If not , you will have needed to purchase those parts anyway .

Best of luck , :)
 
Originally Posted By: andyd
I inverted the head on the bench and ran my 3 foot long carpenter's level along the flats with a light behind it. Not enough light to worry about is good. Really lit up is bad. So is anything you can stick a feeler gauge through.

I know they are milled but that is not a good straight edge, especially if it has ever seen a jobsite.
Originally Posted By: Superflan

I see 2 options here:

A- I replace timing belt kit and water pump, try to turn the engine by hand without spark plugs, it nothing collide I start the engine and see what happen

B- I have no chance and better remove cylinders head to see damage and plan repair


C- Purchase a USB borescope and use it to examine the pistons for marks from the valves hitting them.

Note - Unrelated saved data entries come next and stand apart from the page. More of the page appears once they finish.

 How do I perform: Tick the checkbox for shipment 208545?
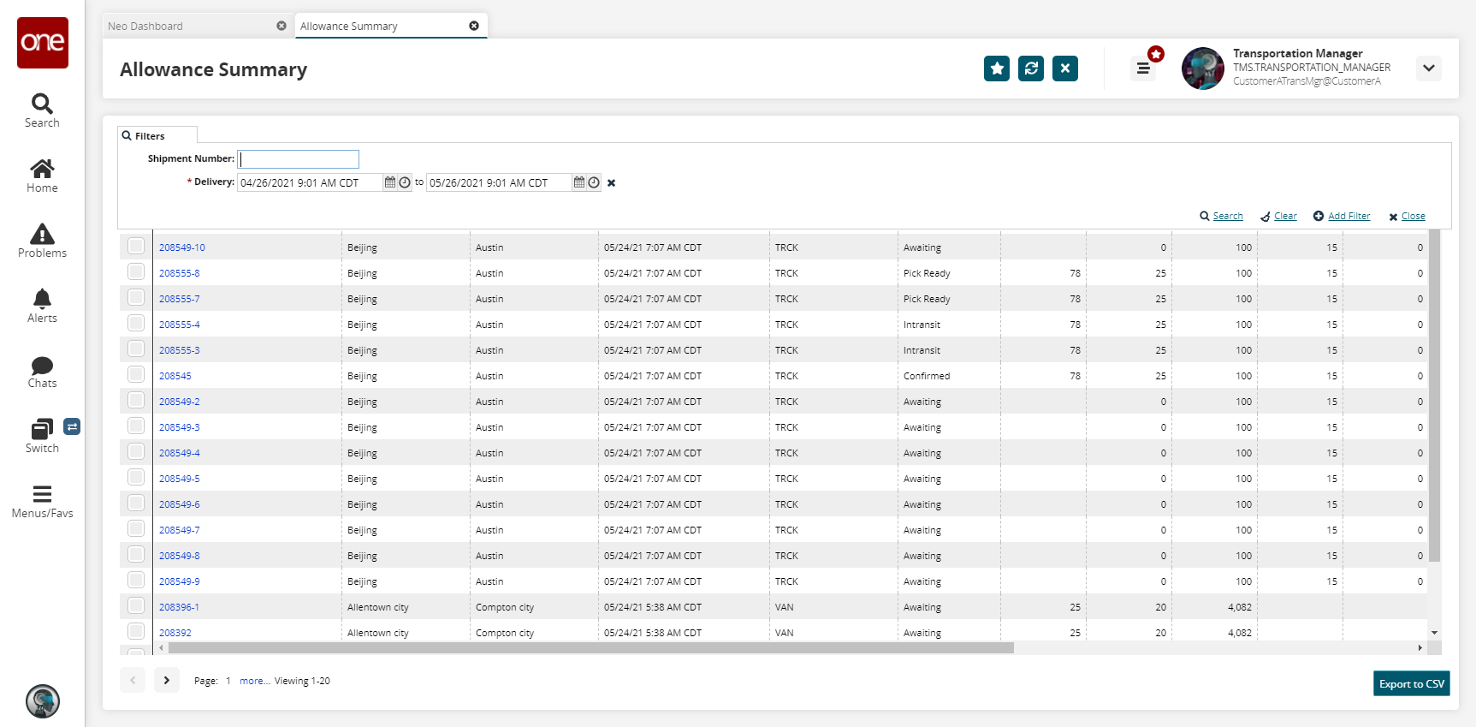(136, 375)
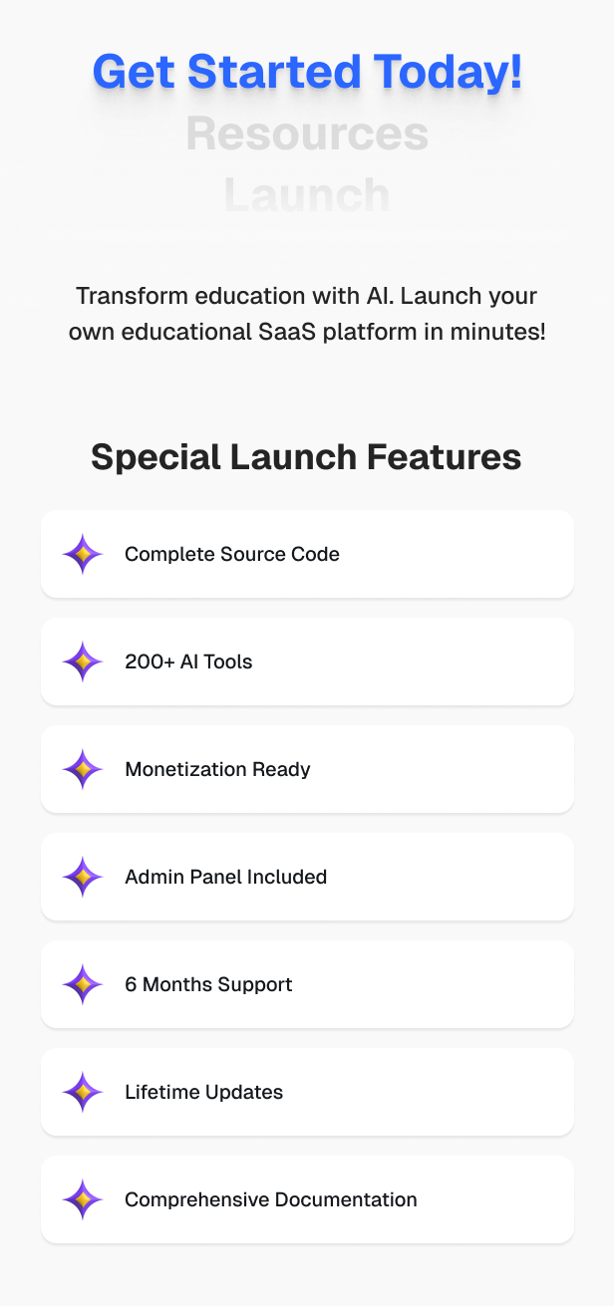Click the Lifetime Updates label
614x1306 pixels.
(x=203, y=1092)
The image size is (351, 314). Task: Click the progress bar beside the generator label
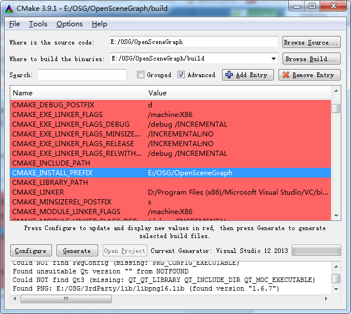tap(316, 251)
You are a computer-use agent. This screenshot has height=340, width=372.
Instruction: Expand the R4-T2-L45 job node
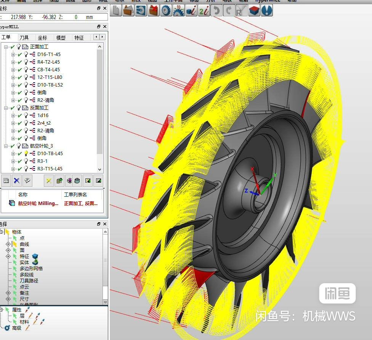(13, 62)
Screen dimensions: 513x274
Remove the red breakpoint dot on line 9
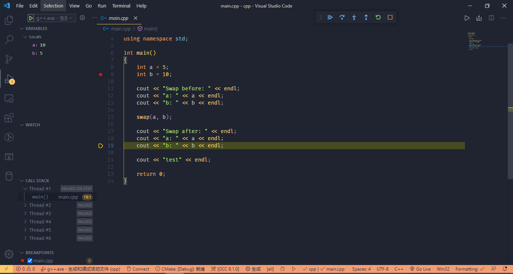tap(101, 75)
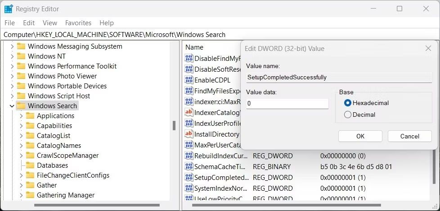This screenshot has height=211, width=440.
Task: Click the EnableCDPL DWORD value icon
Action: click(x=189, y=80)

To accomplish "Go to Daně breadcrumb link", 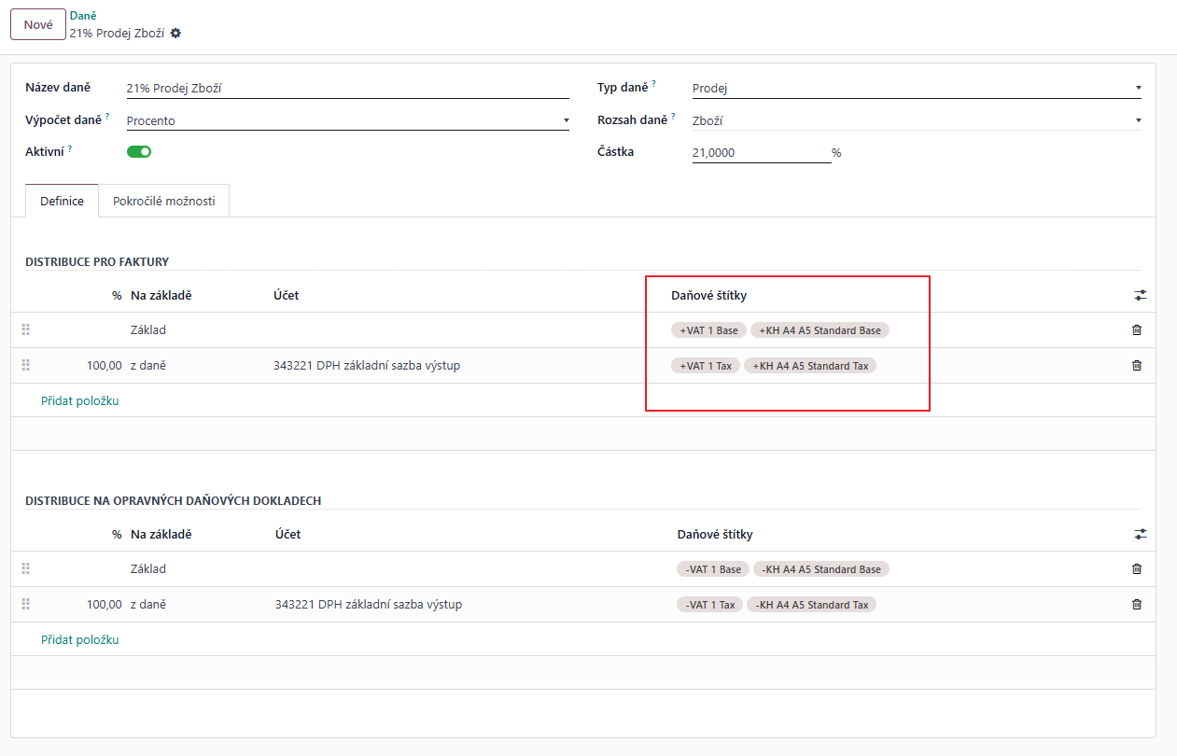I will pyautogui.click(x=83, y=15).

You can do this before you buy any parts and determine if it might be better to get a used head or engine or if you can get by with timing components. If you have to remove the head and get it machined, a used engine might not cost much more than that. I am not sure about a used head; I have read that it is a good idea to get the head milled whenever you do a HG. I am not sure if it that is just blanket advice originating from overheated engines, or the head warps slightly with use and needs to be squared up for the HG to seal. I've also heard of people lapping the head on a piece of glass with a giant sheet of sandpaper on it, but that is rather crude.

Was there any warranty on the timing belt service? If it went in 30k km and it was still under their warranty I would have pursued that before I opened it up.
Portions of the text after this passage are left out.